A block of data
[start]

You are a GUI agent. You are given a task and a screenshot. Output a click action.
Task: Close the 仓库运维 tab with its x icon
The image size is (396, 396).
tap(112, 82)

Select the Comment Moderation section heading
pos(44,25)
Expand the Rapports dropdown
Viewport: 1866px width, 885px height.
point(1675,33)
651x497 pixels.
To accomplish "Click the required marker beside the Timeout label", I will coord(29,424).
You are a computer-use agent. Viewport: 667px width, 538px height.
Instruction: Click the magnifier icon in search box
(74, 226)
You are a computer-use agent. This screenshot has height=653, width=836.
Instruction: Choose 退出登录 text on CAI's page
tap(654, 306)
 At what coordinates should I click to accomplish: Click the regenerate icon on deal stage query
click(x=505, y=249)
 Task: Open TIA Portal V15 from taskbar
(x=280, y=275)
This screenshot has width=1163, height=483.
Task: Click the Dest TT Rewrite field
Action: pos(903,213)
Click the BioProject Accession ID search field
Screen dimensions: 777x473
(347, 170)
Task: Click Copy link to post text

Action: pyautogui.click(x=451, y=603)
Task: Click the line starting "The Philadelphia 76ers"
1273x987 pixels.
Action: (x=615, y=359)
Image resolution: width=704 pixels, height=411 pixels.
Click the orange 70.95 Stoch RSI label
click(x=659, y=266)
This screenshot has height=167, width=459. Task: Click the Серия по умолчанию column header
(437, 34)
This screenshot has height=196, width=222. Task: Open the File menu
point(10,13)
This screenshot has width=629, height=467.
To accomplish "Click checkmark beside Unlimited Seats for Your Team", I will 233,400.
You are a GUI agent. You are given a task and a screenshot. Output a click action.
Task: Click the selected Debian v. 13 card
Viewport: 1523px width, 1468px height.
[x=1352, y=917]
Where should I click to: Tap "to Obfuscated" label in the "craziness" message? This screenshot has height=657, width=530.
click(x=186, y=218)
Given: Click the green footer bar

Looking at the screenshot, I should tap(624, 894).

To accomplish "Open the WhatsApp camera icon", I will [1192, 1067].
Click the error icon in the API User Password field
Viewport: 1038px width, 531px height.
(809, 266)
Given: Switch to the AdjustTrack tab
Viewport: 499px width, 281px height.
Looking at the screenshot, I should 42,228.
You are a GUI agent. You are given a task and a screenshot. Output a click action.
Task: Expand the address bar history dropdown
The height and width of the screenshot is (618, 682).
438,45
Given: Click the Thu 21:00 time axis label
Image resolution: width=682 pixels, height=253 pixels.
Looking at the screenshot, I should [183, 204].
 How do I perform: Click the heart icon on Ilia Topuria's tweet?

[end]

### [What you will do]
Return every line of the material above without any alteration.

### [Solution below]
You are a GUI agent. You are given a task and a screenshot. Output a click action.
Task: Close the 仓库运维 tab with its x icon
The image size is (396, 396).
tap(112, 82)

Select the Comment Moderation section heading
pos(44,25)
Expand the Rapports dropdown
Viewport: 1866px width, 885px height.
point(1675,33)
651x497 pixels.
To accomplish "Click the required marker beside the Timeout label", I will coord(29,424).
You are a computer-use agent. Viewport: 667px width, 538px height.
Instruction: Click the magnifier icon in search box
(74, 226)
You are a computer-use agent. This screenshot has height=653, width=836.
Instruction: Choose 退出登录 text on CAI's page
tap(654, 306)
 At what coordinates should I click to accomplish: Click the regenerate icon on deal stage query
click(x=505, y=249)
 Task: Open TIA Portal V15 from taskbar
(x=280, y=275)
This screenshot has width=1163, height=483.
Task: Click the Dest TT Rewrite field
Action: pos(903,213)
Click the BioProject Accession ID search field
Screen dimensions: 777x473
(347, 170)
Task: Click Copy link to post text

Action: pyautogui.click(x=451, y=603)
Task: Click the line starting "The Philadelphia 76ers"
1273x987 pixels.
Action: (x=615, y=359)
Image resolution: width=704 pixels, height=411 pixels.
Click the orange 70.95 Stoch RSI label
click(x=659, y=266)
This screenshot has height=167, width=459. Task: Click the Серия по умолчанию column header
(437, 34)
This screenshot has height=196, width=222. Task: Open the File menu
point(10,13)
This screenshot has width=629, height=467.
To accomplish "Click checkmark beside Unlimited Seats for Your Team", I will 233,400.
You are a GUI agent. You are given a task and a screenshot. Output a click action.
Task: Click the selected Debian v. 13 card
Viewport: 1523px width, 1468px height.
[x=1352, y=917]
Where should I click to: Tap "to Obfuscated" label in the "craziness" message? This screenshot has height=657, width=530.
click(x=186, y=218)
Given: Click the green footer bar

Looking at the screenshot, I should tap(624, 894).

To accomplish "Open the WhatsApp camera icon", I will [1192, 1067].
Click the error icon in the API User Password field
Viewport: 1038px width, 531px height.
(809, 266)
Given: Switch to the AdjustTrack tab
Viewport: 499px width, 281px height.
Looking at the screenshot, I should 42,228.
You are a GUI agent. You are given a task and a screenshot. Output a click action.
Task: Expand the address bar history dropdown
The height and width of the screenshot is (618, 682).
438,45
Given: Click the Thu 21:00 time axis label
Image resolution: width=682 pixels, height=253 pixels.
Looking at the screenshot, I should [183, 204].
 How do I perform: Click the heart icon on Ilia Topuria's tweet?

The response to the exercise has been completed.